Q6 of 38 · CI/CD & DevOps

How would you decide which test suites run on every commit versus nightly?

CI/CD & DevOpsMidci-cdtest-strategytieringfeedback-loop

Short answer

Short answer: Per-commit: fast (under 10 min), high-signal — unit, fast integration, lint, smoke E2E on critical paths. Nightly: slow or broad — full E2E suite, cross-browser, performance, security scans, soak. The tier is decided by feedback latency need vs. infra cost.

Detail

Two design constraints: how fast devs need feedback, and how expensive the suite is to run.

Per-commit (fast feedback) — typical contents:

  • Unit tests (sub-minute, 100% of suite).
  • Linters and type-checkers.
  • Fast integration tests (against in-memory DB or test containers).
  • A small E2E smoke covering the 3-5 most critical user journeys.
  • Build + lightweight contract tests if applicable.

Goal: tell the dev "your change is broken" within 10 minutes of pushing. If it takes 45 minutes, devs context-switch, lose flow, and trust in CI erodes.

Nightly (broad coverage) — typical contents:

  • Full E2E across browsers and devices.
  • Performance load and soak tests.
  • Security scans (SAST/DAST), dependency audits.
  • Visual regression tests across viewports.
  • Cross-version API compatibility tests.

Goal: catch what PR-time can't reasonably check. Failures are triaged in the morning, not blocking PRs.

Decision rules:

  1. If the suite catches > X% of regressions per Y unit of runtime, promote to PR. A 30-second smoke that catches 80% of regressions belongs on PR; a 30-min E2E that catches 5% extra belongs nightly.
  2. If the suite is flaky, demote it to nightly. PR-time flake erodes trust. Nightly flake just needs morning triage.
  3. If infra is expensive (cross-browser farms, perf runners), demote. Pay the cost once a night, not 100x a day.

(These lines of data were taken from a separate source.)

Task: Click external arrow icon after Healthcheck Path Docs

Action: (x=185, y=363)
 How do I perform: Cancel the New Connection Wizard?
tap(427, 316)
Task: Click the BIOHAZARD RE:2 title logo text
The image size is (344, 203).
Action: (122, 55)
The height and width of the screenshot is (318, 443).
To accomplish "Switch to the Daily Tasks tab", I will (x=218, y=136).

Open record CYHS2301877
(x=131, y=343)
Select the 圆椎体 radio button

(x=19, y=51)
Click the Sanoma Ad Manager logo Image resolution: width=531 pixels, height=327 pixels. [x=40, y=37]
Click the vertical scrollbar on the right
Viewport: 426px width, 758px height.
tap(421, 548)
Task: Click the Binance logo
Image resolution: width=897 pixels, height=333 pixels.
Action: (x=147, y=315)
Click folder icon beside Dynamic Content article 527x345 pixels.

Tag-driven setup: tag tests with @pr, @nightly, @critical. CI picks the set by tag. New tests start nightly; promote to PR after they prove stable.

The honest split is data-driven. Track which tests catch real bugs and which never do. Tests that never catch anything in 6 months should be deleted, not promoted.

// WHAT INTERVIEWERS LOOK FOR

Reasoning by feedback latency vs. cost, naming concrete contents per tier, and the data-driven element (track which tests actually find bugs).

// COMMON PITFALL

Promoting more tests to PR every time something escapes nightly. The PR suite balloons to 45 minutes, devs disable CI checks, and the actual coverage drops.